Blog

Snowplow: Unlocking Behavioral Data to Power the Next Chapter of Data Infrastructure

Enterprises began transitioning to the cloud nearly 20 years ago, and increased cloud adoption has also highlighted the importance of cloud data lakes and warehouses, with businesses turning to data warehouses to organize data streams from myriad sources. As investors in category-defining data infrastructure companies such as: Databricks, Tableau, DataRobot, Instabase, MuleSoft, MongoDB, and others, NEA has had a firsthand view of the trends fundamentally reshaping enterprise computing.

As small and large organizations with varying levels of DataOps sophistication continue evolving to become more data-informed, their infrastructure is shifting to become more warehouse-centric. This is not only a common trend but a best practice. There is also massive growth in the number of internal and external data systems, apps, and products being built by data teams across functions–whether they are in product, data science, sales, marketing, or engineering. These peripheral systems and data consumers need data passed down to them from an upstream warehouse. We’ve witnessed this with our involvement in companies such as Databricks. Companies with mature DataOps are making the warehouse the central source of truth powering all downstream data applications, such as AI/ML, business intelligence, product analytics, marketing, and more. As the center of gravity shifts closer to the data, one company that helps supercharge warehouse-centric architectures stood out: Snowplow–a best in class, leading data creation platform. Snowplow provides the piping that sits upstream of a warehouse and enables the collection and creation of clean, enriched, structured data that is “AI/ML-ready” and capable of powering data use cases or products.

What is data creation? To understand data creation, we must first talk about data exhaust (and its limitations). Most data teams are dealing with data exhaust–the byproducts of disparate systems, such as analytics platforms and CRMs. Data exhaust is messy, resulting in different field types and issues with granularity, quality, and completeness. This exhaust needs significant wrangling before it can become even remotely useful. That is where data creation comes in. By investing time in the planning stages and adopting the right tooling, data teams can avoid over reliance on data exhaust. Customizing data to suit each data application allows teams to develop a structured, rich, and high quality data asset that can easily be evolved over time. This is precisely what Snowplow enables with their developer-first platform; any company can now create and consume AI-ready data as if they are Amazon or Netflix.

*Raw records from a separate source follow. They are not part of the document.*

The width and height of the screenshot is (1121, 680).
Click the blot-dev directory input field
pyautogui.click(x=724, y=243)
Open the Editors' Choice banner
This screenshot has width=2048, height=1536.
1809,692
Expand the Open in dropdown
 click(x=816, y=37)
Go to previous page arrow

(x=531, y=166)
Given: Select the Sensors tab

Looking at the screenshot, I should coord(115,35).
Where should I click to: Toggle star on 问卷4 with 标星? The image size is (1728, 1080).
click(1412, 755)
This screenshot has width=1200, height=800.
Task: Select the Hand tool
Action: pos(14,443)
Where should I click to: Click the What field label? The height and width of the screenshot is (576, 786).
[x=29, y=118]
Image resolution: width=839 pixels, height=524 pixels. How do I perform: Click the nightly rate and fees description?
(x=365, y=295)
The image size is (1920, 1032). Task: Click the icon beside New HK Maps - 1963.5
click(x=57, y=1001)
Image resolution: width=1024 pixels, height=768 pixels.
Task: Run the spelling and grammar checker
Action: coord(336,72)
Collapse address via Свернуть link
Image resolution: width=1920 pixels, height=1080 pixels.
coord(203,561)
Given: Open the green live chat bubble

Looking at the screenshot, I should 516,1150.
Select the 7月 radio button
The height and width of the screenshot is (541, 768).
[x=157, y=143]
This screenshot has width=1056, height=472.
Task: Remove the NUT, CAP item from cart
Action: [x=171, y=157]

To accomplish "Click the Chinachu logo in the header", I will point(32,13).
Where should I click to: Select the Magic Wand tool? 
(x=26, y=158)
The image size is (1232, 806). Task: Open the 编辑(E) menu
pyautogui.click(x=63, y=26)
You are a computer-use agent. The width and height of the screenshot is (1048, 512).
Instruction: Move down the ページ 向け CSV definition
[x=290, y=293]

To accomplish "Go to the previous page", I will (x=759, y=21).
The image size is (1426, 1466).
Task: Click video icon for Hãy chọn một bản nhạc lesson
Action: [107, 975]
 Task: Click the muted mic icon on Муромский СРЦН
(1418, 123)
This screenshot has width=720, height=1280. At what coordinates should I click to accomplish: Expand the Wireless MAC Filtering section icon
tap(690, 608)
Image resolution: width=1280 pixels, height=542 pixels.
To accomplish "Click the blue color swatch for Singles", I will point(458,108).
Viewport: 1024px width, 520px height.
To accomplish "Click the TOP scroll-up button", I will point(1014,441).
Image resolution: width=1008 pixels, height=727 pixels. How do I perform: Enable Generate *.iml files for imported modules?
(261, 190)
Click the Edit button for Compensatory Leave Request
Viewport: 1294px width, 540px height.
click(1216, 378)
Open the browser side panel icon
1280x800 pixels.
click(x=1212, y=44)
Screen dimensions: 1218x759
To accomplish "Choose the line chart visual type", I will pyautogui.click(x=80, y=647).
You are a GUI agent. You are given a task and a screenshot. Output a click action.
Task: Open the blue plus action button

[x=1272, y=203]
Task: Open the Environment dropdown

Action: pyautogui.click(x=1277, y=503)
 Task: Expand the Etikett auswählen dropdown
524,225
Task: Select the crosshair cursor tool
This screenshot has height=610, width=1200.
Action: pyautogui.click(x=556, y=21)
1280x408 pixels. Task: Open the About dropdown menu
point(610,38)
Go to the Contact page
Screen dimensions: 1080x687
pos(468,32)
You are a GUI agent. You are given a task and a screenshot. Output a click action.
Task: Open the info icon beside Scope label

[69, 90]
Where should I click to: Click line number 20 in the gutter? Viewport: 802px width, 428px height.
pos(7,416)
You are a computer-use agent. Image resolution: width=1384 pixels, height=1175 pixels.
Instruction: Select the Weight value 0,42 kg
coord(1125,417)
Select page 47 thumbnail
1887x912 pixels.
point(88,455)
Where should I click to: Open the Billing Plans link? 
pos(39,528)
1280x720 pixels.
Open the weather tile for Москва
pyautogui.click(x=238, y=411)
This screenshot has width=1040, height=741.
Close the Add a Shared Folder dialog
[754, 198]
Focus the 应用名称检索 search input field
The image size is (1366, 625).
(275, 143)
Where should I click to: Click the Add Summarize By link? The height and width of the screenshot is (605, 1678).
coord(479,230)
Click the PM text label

Snowplow collects all types of event-driven data, processes and enriches that data, models it to a schema you define, and pipes that enriched data directly to your warehouse of choice.

Source: https://snowplowanalytics.com/what-is-data-creation/

We met Snowplow co-founders Alex Dean and Yali Sassoon in early 2022, and we immediately aligned with their vision of how the modern data stack is evolving and were compelled by the enterprise opportunity ahead of them. We also learned that many of our portfolio companies are paying customers and have been running Snowplow under the hood for multiple years. The customer love and positive feedback we heard was nothing short of outstanding, with customers finding Snowplow incredibly mission critical, citing the platform and team as a cornerstone of their DataOps.

We quickly came to realize that Snowplow's Behavioral Data Platform ("BDP") is much more than a front-end data scraper that simply collects data–Snowplow helps hundreds of customers drive maturation of their DataOps and hygiene by up-leveling their overall data stacks. All of our customer references pointed toward Snowplow offering the optimal level of flexibility and control over their data that is required (and is expected as table stakes) by large enterprise customers with sophisticated data architectures as well as smaller customers at the start of their journeys.

Snowplow helps companies implement two novel (yet intuitive) architectural advantages, which they helped pioneer and bring to market: 1) Customer Golden Record and 2) Composable Customer Data Platform (“CDP”). These concepts may sound new, but if you've spent any time wrestling with a 'black-box' CDP that offers little control or transparency over your data, these concepts will hit close to home.

  1. Customer Golden Record. This is the idea of mapping all behavioral data to a common schema (or “Universal Data Language”). Having a common schema that standardizes definitions of entities and events is critical at scale–only Snowplow enables this today in an extensible manner, whereas CDPs exacerbate the problem of bad data definition hygiene.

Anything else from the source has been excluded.